So, what would you say, trembling at the edge of an open airplane
door at 13,500 feet with a videographer waiting on a ledge
outside the plane and 10 world-class jumpers harrumphing for you
to get out of their way, and then the 225-pound brute you're
attached to hollers in your ear, "Are you ready to skydive?"

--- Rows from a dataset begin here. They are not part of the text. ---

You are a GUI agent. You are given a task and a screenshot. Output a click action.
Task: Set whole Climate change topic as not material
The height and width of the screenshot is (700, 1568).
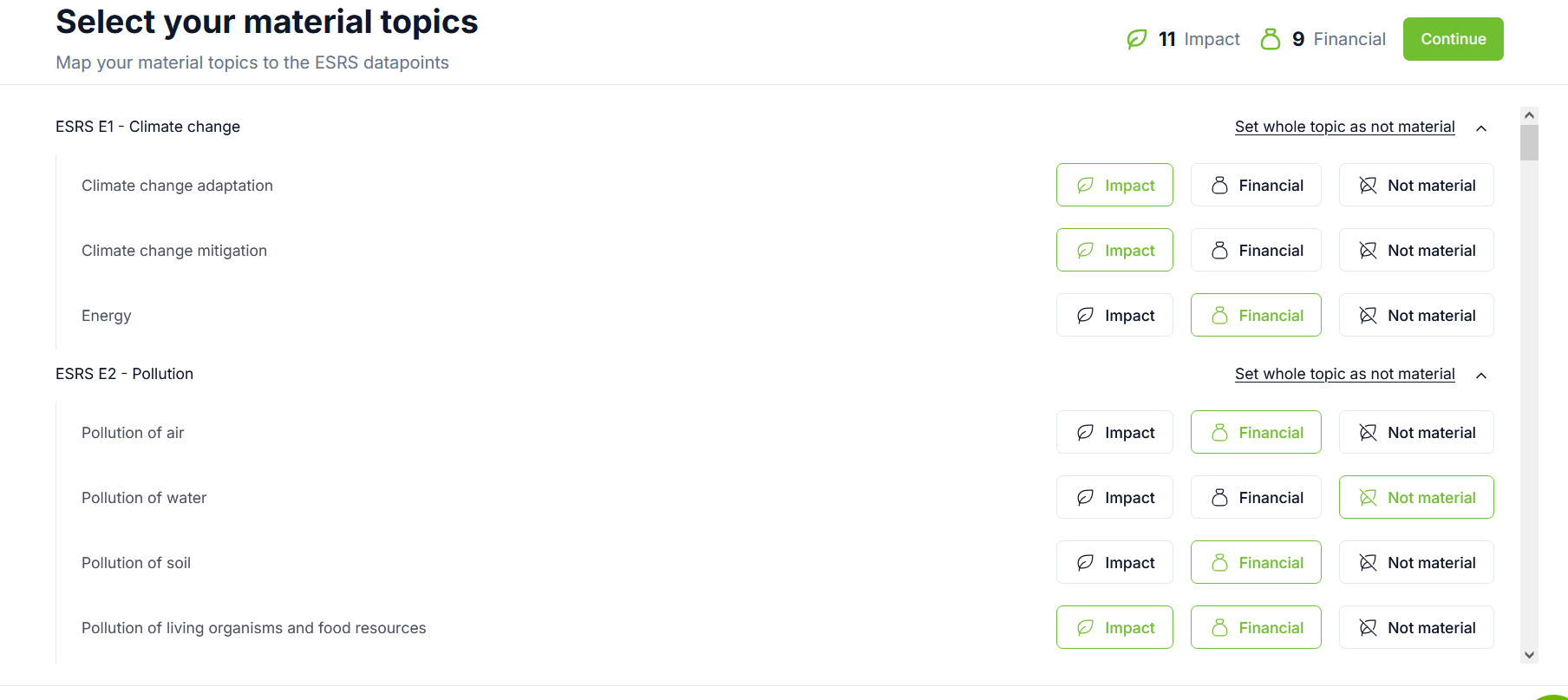click(1344, 127)
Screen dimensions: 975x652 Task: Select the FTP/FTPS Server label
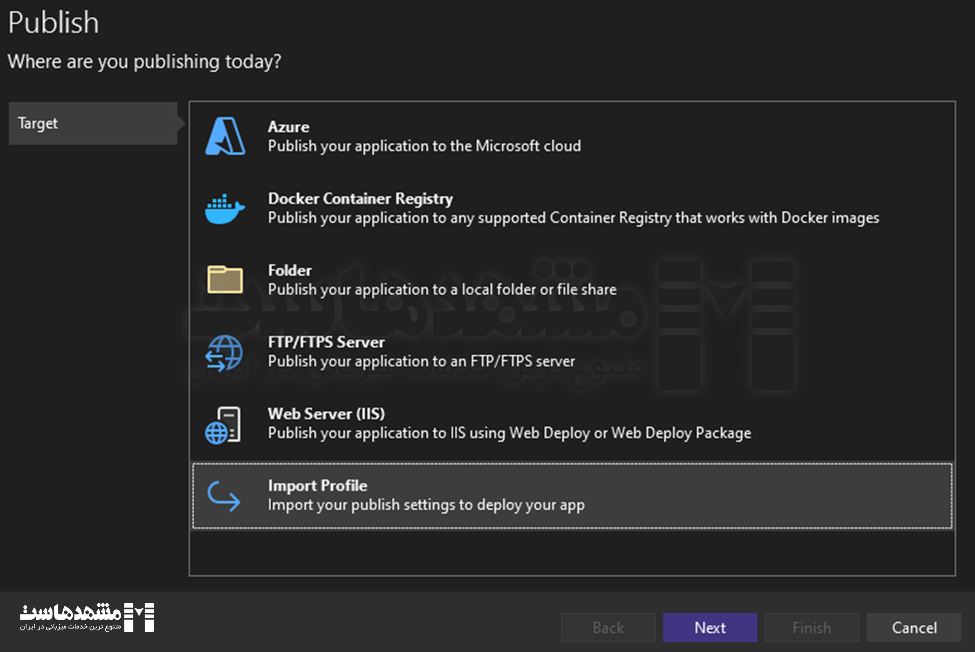tap(326, 342)
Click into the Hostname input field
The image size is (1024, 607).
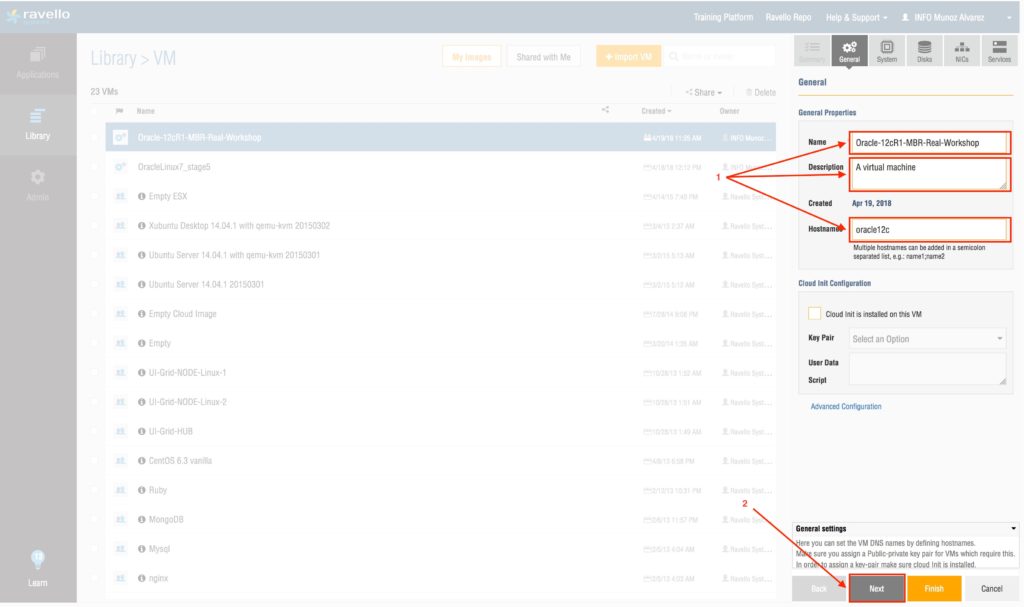click(928, 230)
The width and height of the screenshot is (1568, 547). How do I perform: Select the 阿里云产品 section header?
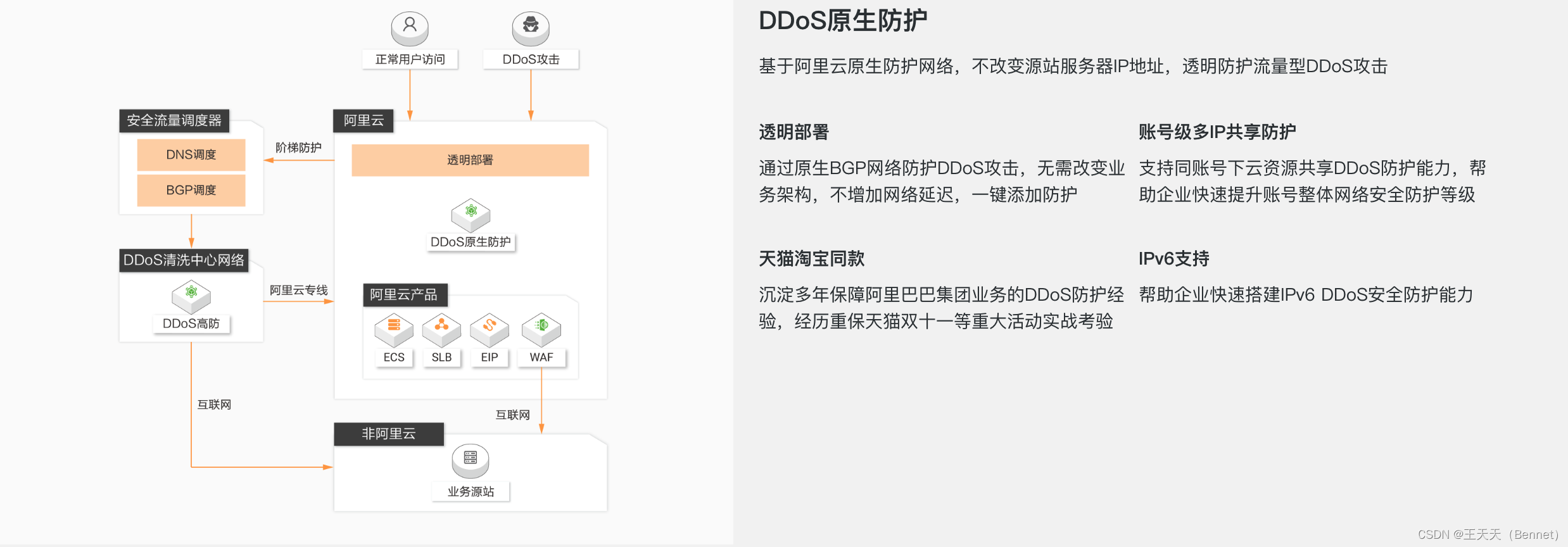pyautogui.click(x=404, y=295)
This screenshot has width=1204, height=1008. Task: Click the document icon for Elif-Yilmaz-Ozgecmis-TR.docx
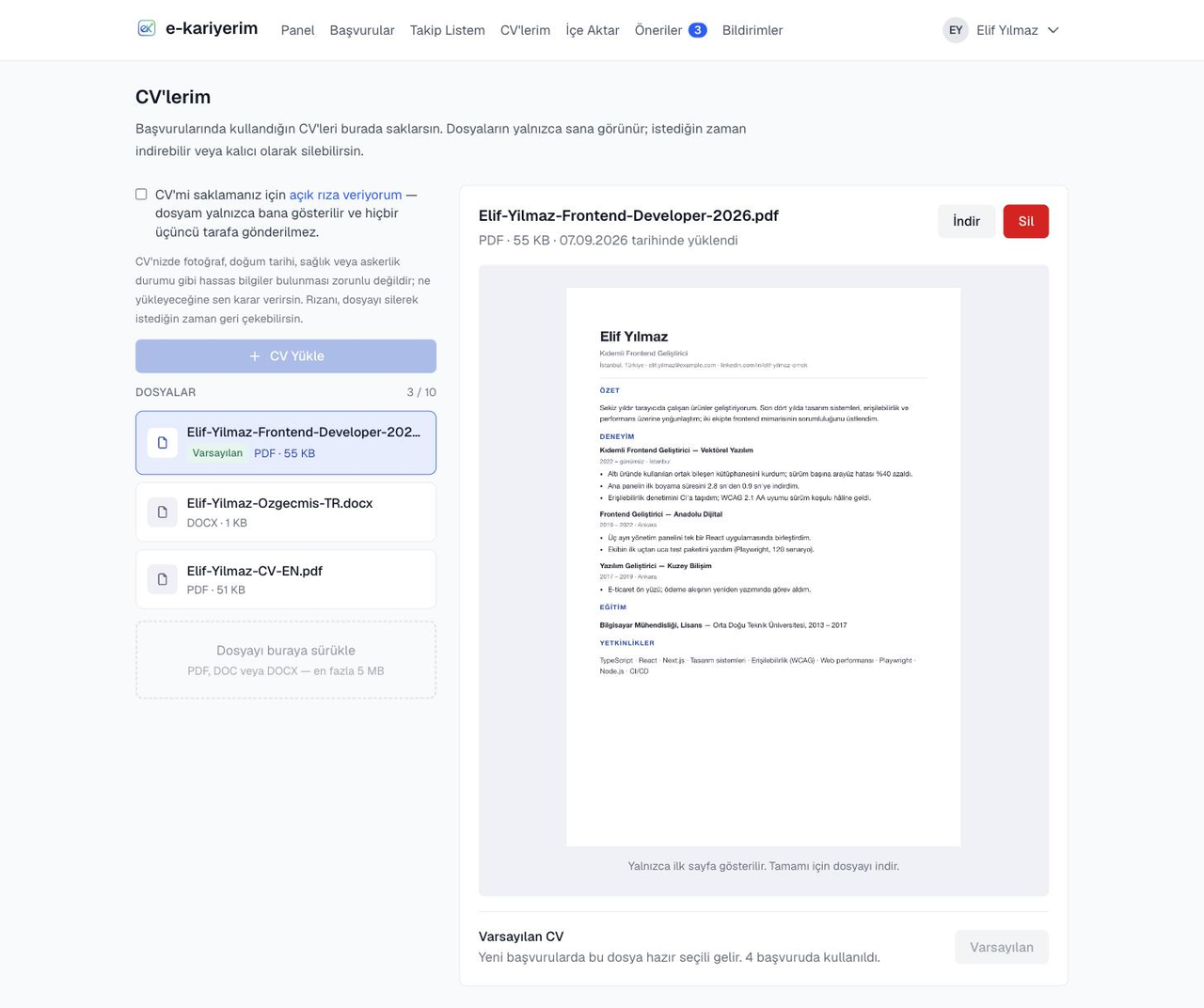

"No, I'm not ready to skydive!" you want to say. "I'm about to
suffer a premature deployment in my boxers and jettison my lunch
here! Every other flight I've ever been on, they won't let us off
if the jetway isn't within two inches of the door, and you want
me to step out into the bottomless blue sky? I'd sooner floss
crocodiles, thanks."

But how do you tell the U.S. Army Parachute Team--the legendary
freaking Golden Knights--that?

How do you explain that everybody you've talked to and everything
you've read and everything you've feared since you agreed to do
this has knocked on the inside of your eyelids as you tried to
sleep and screeched, Don't do it, you dumpster brain!

"You'll hardly be able to breathe at that altitude," my family
said. "You could pass out. Or get knocked unconscious by a bird."

"I've heard that guys break their sternums on their chins when
the parachute opens," my golf buddy said. "If it opens."

"Do you have a death wish?" my agent said.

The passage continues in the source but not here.